Am 14. November gegen 6.30 Uhr stürmten insgesamt 3.000 Polizisten gegen die Straße. Auch auf den Dächern sah man die ersten SEK’ler, sie versuchten die Häuser von oben zu öffnen.
Die Schlacht um die Straße dauerte etwa zwei Stunden. Die Luft war voll Tränengas und fliegenden Steinen, aus den Häusern flog alles, was beweglich war, heraus. Selbst Balken, Gehwegplatten und Gullydeckel wurden auf die Beamten heruntergeworfen, ihr Tod wurde einfach in Kauf genommen.
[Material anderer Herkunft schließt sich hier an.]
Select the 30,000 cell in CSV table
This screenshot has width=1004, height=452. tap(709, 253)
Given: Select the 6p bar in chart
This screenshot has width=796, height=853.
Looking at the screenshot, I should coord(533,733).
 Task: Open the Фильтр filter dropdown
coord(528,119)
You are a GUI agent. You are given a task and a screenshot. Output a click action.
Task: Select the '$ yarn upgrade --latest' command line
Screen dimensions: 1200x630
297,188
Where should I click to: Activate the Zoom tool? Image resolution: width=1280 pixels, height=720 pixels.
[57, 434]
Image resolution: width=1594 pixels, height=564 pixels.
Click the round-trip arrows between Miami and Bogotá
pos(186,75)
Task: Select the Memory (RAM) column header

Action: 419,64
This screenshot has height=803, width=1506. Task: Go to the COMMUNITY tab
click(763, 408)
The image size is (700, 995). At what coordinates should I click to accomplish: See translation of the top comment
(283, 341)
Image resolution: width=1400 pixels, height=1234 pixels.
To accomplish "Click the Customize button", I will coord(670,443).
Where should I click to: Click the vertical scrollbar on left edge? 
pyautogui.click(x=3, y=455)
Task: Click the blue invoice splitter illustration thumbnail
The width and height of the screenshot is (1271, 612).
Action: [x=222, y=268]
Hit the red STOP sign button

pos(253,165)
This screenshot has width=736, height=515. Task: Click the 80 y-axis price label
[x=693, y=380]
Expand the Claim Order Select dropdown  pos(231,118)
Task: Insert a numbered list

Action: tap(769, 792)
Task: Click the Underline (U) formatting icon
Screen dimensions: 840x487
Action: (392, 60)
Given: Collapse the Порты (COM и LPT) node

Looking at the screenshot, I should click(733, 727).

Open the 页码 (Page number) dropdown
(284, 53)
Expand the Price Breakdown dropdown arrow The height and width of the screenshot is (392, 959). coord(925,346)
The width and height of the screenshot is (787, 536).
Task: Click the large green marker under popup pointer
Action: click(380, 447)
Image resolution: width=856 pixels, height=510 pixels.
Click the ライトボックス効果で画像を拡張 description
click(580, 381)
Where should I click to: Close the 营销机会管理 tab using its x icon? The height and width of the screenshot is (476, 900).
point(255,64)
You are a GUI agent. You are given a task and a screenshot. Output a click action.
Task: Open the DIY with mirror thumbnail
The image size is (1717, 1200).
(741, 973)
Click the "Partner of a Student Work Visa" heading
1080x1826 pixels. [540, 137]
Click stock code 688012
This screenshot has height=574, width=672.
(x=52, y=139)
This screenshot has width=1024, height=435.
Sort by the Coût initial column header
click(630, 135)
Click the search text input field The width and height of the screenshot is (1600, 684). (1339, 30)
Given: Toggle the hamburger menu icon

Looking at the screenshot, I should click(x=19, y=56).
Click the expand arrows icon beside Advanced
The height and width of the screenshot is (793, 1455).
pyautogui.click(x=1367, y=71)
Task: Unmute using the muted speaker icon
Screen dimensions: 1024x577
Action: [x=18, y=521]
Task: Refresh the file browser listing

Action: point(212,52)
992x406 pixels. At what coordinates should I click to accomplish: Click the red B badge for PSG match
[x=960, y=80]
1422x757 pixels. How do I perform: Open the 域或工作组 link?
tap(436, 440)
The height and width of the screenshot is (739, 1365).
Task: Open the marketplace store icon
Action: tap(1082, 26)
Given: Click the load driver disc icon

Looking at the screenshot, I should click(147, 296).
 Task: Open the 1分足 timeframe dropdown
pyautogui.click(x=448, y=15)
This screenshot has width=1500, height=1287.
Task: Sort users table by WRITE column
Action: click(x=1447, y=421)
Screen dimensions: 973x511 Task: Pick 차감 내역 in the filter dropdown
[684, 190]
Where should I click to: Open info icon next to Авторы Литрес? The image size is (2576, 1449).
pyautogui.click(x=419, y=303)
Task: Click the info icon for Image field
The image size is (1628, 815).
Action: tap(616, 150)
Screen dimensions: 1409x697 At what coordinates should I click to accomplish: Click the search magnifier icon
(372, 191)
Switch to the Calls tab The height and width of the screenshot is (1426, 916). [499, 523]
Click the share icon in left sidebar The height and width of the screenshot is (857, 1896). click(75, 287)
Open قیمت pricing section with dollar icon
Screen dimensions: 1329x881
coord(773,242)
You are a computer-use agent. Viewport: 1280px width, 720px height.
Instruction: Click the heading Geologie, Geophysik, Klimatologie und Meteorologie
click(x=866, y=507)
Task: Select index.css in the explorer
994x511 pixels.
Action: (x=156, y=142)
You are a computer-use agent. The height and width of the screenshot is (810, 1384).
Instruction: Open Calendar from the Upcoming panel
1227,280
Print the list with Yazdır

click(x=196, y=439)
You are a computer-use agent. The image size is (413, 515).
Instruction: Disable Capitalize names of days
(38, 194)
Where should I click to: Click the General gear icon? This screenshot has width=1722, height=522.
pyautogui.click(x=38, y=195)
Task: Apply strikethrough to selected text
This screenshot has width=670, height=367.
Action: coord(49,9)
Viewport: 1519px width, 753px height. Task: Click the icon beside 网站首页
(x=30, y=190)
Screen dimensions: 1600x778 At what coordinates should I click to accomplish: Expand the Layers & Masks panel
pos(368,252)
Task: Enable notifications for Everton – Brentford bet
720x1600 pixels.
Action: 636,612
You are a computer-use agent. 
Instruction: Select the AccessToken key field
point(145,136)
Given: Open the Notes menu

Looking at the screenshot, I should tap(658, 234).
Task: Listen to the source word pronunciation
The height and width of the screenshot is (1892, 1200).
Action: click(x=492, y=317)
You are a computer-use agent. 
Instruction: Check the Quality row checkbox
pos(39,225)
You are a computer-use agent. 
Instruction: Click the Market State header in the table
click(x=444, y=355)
Hunderte Liter Benzin wurden entzündet, Stahlgeschosse auf die Polizei geschossen. Auf einem Dach kam es zum direkten Kampf zwischen Polizisten und Hausbesetzern, glücklicherweise stürzte niemand herunter.
Es hatte im Vorfeld die Absprache gegeben, dass die Verteidigung der Häuser beendet wird, wenn die Polizei die gesamte Straße unter Kontrolle hat. Die Besetzer sollten dann versuchen, über die Höfe und den Friedhof zu flüchten.
Als es gegen 9 Uhr soweit war, kam die Rache der Polizei: Diejenigen, die nicht mehr rausgekommen sind, wurden zusammengeschlagen und teilweise wie im Blutrausch misshandelt. In einem Haus zwangen die Polizisten jemanden, aus dem 2. Stock in den Hof zu springen, andere wurden bis zu einer Stunde in ihrem Blut liegengelassen, bevor sie ins Krankenhaus kamen.
Die Räumung der 13 Häuser in der Mainzer Straße war ein Symbol, so wie es zuvor ein 3/4 Jahr lang ihre Besetzung war. Polizei und Innensenat setzten sich durch, die rot-grüne Koalition zerbrach daran, weitere Hausbesetzungen wurden danach nicht mehr toleriert. Mehrere Menschen (auf beiden Seiten) werden als Folge der Gewalt ihr Leben lang behindert sein.